Machmud Tidak Mampu Kendalikan Roda Kegiatan Dewan

simonSurabaya – Kalangan anggota Dewan Perwakilan Rakyat Daerah (DPRD) Surabaya kembali geram atas pola kepemimpinan Moch Machmud yang dinilai komitmen jelas. Semua itu berakar dari pemilihan ketua Badan Kehormatan (BK) dijadwalkan tanggal 17/03/2014 lalu gagal lagi.

“Ini bentuk ketidak mampuan Machmud selaku ketua dewan tidak bisa menjalankan roda organisasi,” kata Simon Lekatompessy Ketua Fraksi Partai Damai Sejahtera (PDS).

“Waktu mau menggantikan Wishnu Wardhana (WW), Machmud berjanji akan segera membentuk beberapa kursi yang kosong di antaranya ketua BK dan Komisi B bidang Perekonomian (Eko) yang baru dipilih akhir-akhir ini,” tambahnya.

Masih kata Simon yang juga sebagai Wakil Ketua (Waket) Komisi C bidang Pembangunan (Pemb), janji Machmud hanya omong kosong, tidak bisa dibukti. Sebagai ketua, harus bersikap tegas dan cepat guna menjalankan kegiatan kedewanan.

“Jangan beralasan hanya tinggal 6 bulan saja, namun ini soal tanggung jawab kita sebagai wakil rakyat harus mengabdi sampai akhir masa jabatan,” sindirnya.

agusHal senada juga disampaikan oleh Agus Sudarsono anggota Komisi C, dirinya sangat menyayangkan dengan sikap ketidak tegaskan pimpinan DPRD sekarang. Jika dibandingkan waktu dipimpin oleh WW meskipun arogan namun sesuai dengan aturan sehingga 3 fungsi legislatif dapat berjalan secara maksimal.

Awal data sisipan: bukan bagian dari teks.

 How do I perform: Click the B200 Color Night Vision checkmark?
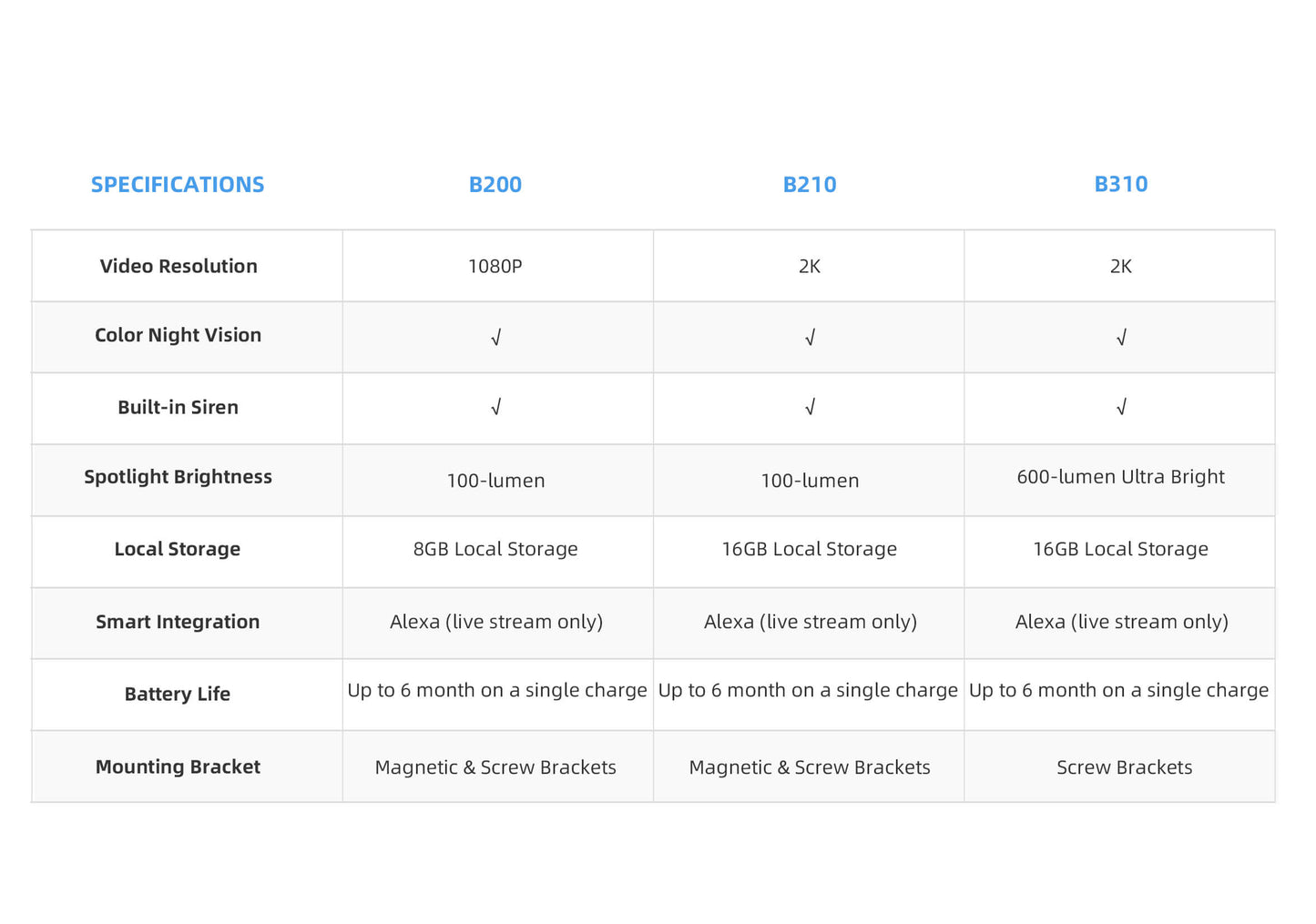point(496,338)
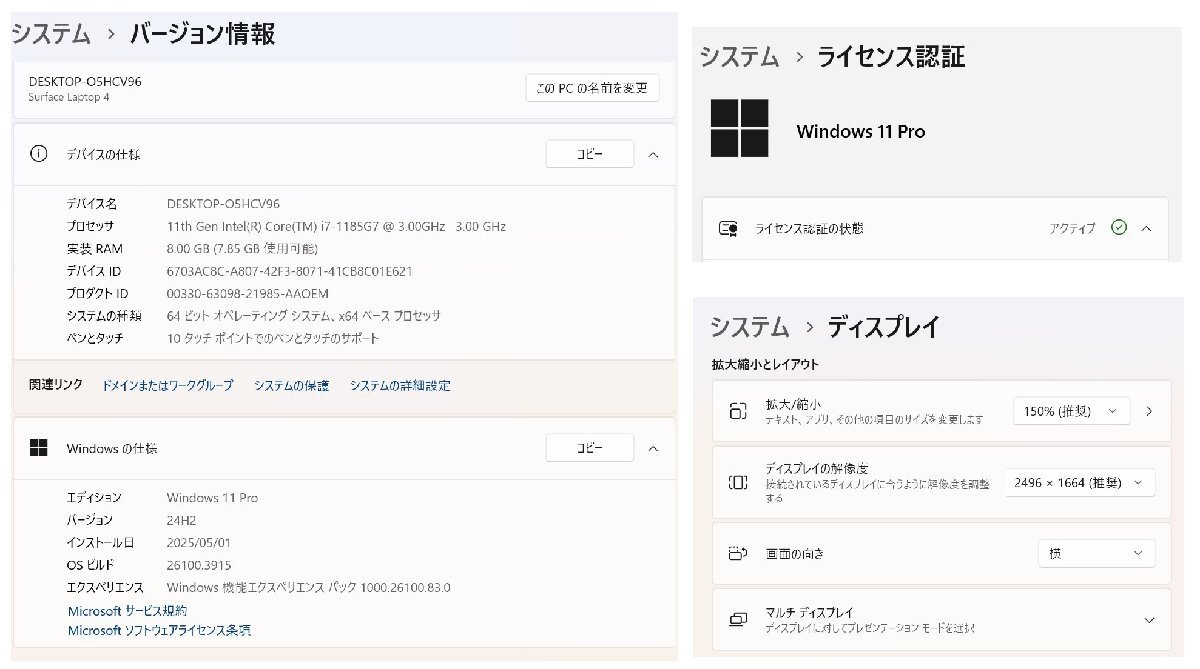Open the 150% scaling dropdown

[1070, 410]

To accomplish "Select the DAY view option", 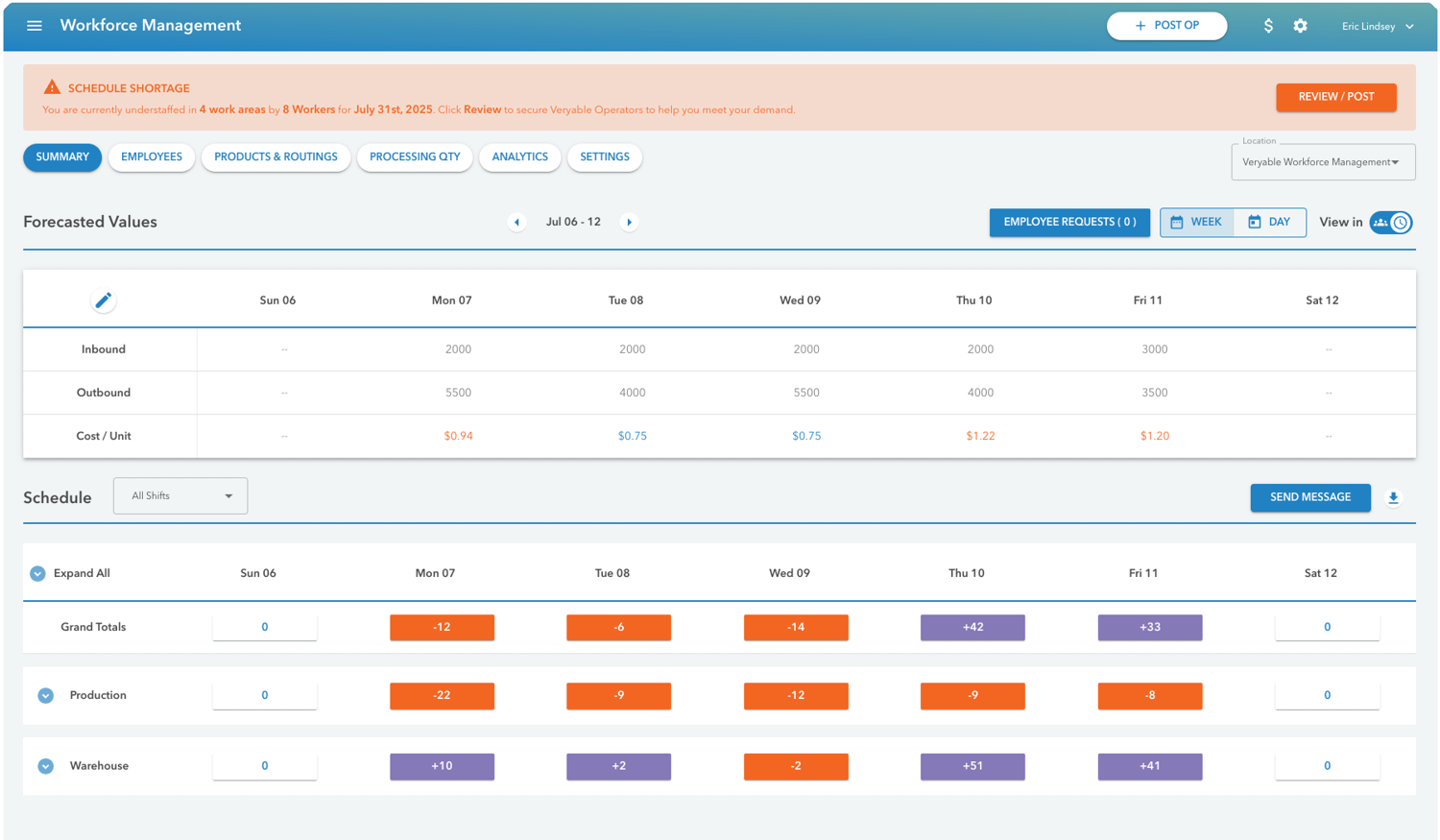I will pos(1269,222).
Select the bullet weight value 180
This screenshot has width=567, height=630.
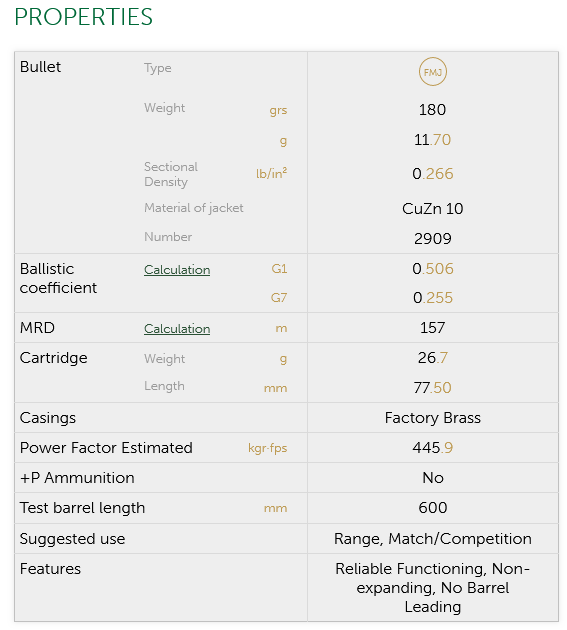[x=432, y=110]
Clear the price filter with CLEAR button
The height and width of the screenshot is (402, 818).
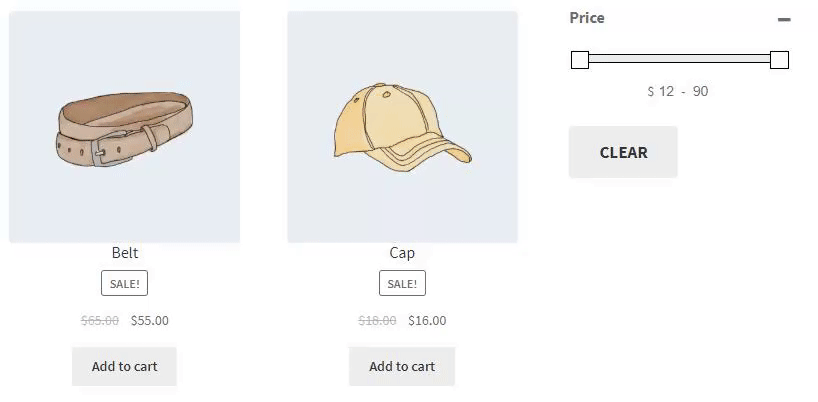point(623,152)
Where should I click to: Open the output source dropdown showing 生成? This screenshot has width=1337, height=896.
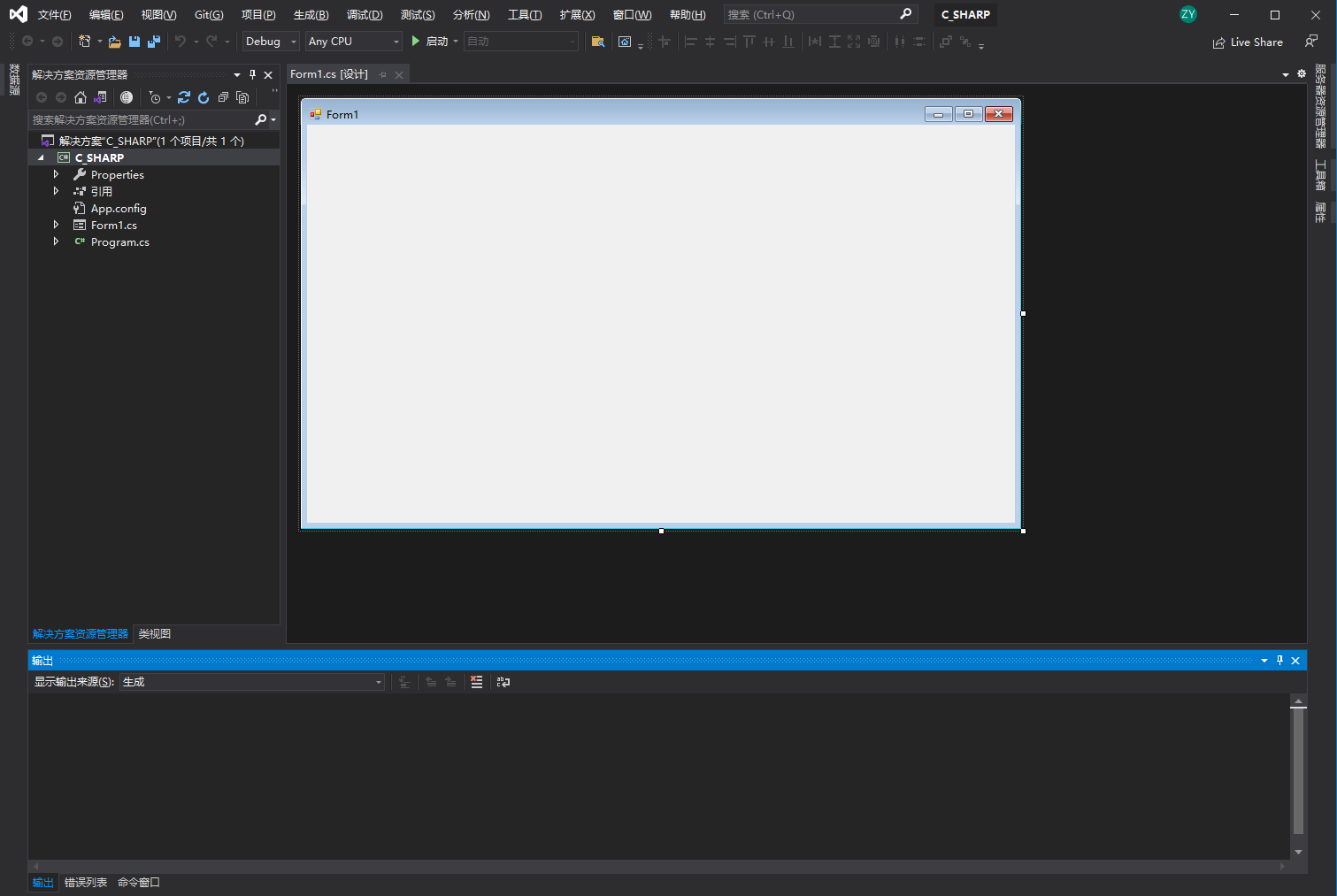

“Sangat jauh berbeda dengan ketua yang dulu, sekarang bisa dikatakan peran DPRD sangat menurun drastis ibarat singa tapi tidak bertaring,” ungkapnya.

“Ketua dewan harus bisa mengatur ritmen kunjungan kerja (kunker) dengan memberikan jadwal yang tepat, sehingga gedung rakyat tidak kosong seperti ini, bisa lihat pada hari Rabu sampai Kamis pasti sepi,” katanya.

“Kita hanya berharap ketua harus mampu menjadwal, kalau tidak ya seperti ini apa lagi sekarang masa kampanye mereka pasti lebih sibuk kunker dan kampanye ini dampak dari ketidak becusan pimpinan dewan,” pungkasnya.